O ônibus de linha partiu no início da noite no horário previsto da rodoviária de Foz do Iguaçu (PR) para Florianópolis, numa viagem que levaria 15 horas, mas uma denúncia que apontava a presença de produtos contrabandeados a bordo, incluindo canetas emagrecedoras, fez o veículo ser escoltado pela Receita Federal até a sede do órgão, no centro da cidade.

Após duas horas de buscas, o ônibus enfim seguiu viagem, mas mais vazio. Além de mercadorias irregulares avaliadas em mais de R$ 300 mil, foram apreendidas dezenas de ampolas de emagrecedores paraguaios à base de tirzepatida, princípio ativo do Mounjaro.

O ônibus também partiu sem uma passageira. Moradora de Foz, ela disse à polícia que os eletrônicos que levava —e que acabaram apreendidos— não pertenciam a ela, mas à pessoa que a contratou, algo frequente nos ônibus que diariamente chegam à região da tríplice fronteira para compras no Paraguai.

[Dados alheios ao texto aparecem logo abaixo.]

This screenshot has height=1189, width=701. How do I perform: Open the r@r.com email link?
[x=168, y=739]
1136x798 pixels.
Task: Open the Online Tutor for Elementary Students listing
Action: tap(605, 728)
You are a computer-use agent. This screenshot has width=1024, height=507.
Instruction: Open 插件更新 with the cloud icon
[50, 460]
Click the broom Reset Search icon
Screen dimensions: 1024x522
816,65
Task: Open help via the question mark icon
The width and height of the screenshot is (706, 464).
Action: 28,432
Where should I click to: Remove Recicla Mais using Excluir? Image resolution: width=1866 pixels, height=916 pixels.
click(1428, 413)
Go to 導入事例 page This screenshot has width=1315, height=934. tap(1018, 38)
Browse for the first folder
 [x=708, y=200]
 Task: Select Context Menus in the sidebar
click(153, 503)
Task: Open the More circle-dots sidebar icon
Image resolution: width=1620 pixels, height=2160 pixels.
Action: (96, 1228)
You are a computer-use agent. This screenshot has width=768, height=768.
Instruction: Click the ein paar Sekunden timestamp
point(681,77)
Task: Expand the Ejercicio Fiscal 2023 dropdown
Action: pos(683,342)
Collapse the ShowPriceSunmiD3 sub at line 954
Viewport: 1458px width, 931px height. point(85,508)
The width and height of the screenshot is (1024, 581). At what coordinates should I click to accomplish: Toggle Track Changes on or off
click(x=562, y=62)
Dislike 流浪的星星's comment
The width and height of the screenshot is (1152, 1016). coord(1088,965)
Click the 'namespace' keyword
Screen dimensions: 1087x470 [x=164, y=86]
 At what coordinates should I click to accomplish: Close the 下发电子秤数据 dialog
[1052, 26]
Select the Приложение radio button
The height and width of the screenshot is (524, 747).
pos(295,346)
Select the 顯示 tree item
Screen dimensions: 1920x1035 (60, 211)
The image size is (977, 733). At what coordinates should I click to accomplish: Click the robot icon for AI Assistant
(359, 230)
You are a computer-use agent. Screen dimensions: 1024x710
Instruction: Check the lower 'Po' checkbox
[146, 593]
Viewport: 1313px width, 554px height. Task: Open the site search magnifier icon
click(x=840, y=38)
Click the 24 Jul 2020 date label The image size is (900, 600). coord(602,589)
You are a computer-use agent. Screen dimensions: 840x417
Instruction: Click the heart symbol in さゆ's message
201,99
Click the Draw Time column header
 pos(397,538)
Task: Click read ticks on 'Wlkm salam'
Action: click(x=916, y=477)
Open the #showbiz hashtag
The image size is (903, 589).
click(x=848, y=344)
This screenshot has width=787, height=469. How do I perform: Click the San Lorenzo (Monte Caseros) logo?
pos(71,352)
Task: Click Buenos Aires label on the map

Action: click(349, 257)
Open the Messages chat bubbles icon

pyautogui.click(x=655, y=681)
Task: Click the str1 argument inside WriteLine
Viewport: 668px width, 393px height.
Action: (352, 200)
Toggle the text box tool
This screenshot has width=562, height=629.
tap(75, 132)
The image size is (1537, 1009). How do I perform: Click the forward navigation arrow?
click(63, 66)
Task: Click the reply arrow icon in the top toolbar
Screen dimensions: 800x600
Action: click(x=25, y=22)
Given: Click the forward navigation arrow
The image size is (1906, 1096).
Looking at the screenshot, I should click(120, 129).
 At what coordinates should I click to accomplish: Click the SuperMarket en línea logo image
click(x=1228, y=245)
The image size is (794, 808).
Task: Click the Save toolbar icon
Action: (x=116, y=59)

As mulas do contrabando, como são chamadas, recebem valores definidos conforme a carga a ser transportada e a eficiência mostrada para driblar a fiscalização de órgãos como Polícia Federal, Polícia Rodoviária Federal, Polícia Militar e a própria Receita. Uma boa mula, já experiente, recebe pelo menos R$ 500 para ir até o Paraguai e voltar com a mercadoria, valor que pode subir conforme o risco envolvido.